Um dos passos seguintes do trabalho do investigador consiste em testar anti-oxidantes que possam prevenir esta surdez nos ratinhos. “Identificámos várias moléculas que intervêm nesta via celular e pode-se testar terapêuticas que evitem o funcionamento de algumas proteínas”, disse. O cientista sublinha que o mecanismo exacto que se passa nos humanos ainda não foi determinado, mas mostra que o fenómeno “não é como se pensava”.Apesar da causa da surdez ser de origem genética, também é necessário ter em conta o ambiente. “Além da exposição aos antibióticos, um dos factores que contribuem para a surdez é um ruído basal. É muito provável que uma exposição a ruído elevado venha activar esta via de sinalização se uma pessoa tiver a mutação, mas pode vir a fazê-lo mesmo não tendo a mutação”, disse o cientista.
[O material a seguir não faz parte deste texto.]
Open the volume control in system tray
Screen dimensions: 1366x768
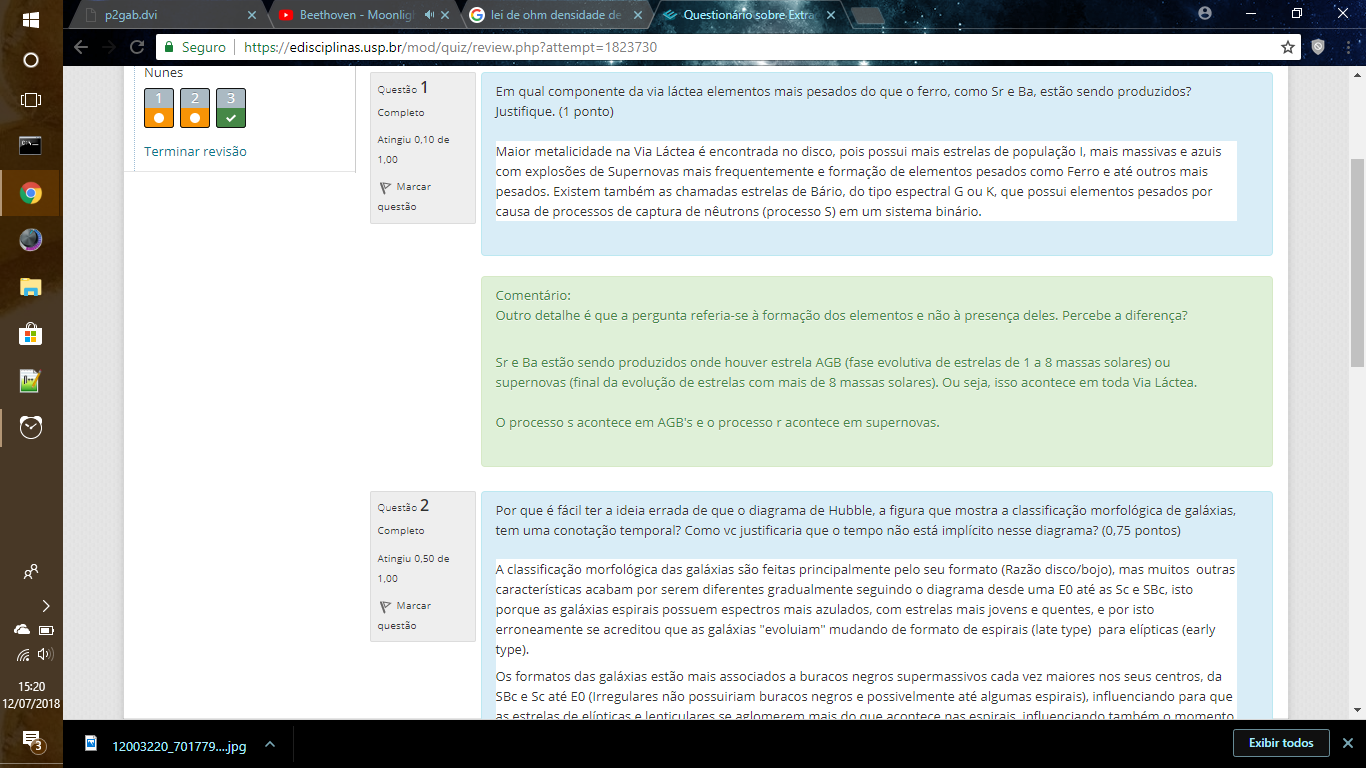click(45, 655)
Mas a descoberta tem implicações mais profundas no conhecimento da biologia celular. As mitocôndrias dão energia a todas as células do corpo, através do processo chamado de respiração celular. Mas o que faz com que uma mutação destas afecte os ouvidos e não afecte os músculos ou o coração, onde há uma forte necessidade de energia? “Pensava-se que todas as células em todos os tecidos respiravam da mesma maneira, mas o que se está a concluir é que as células em diferentes tecidos respiram de forma diferente e por isso mutações que afectam uns tecidos, não afectam outros.”
Esta mudança de paradigma pode ajudar a perceber o que se passa noutras doenças que também são causadas por mutações no ADN de mitocôndrias como os diabetes, doenças do coração ou o cancro. Ou ajudar a compreender processos mais gerais como o envelhecimento.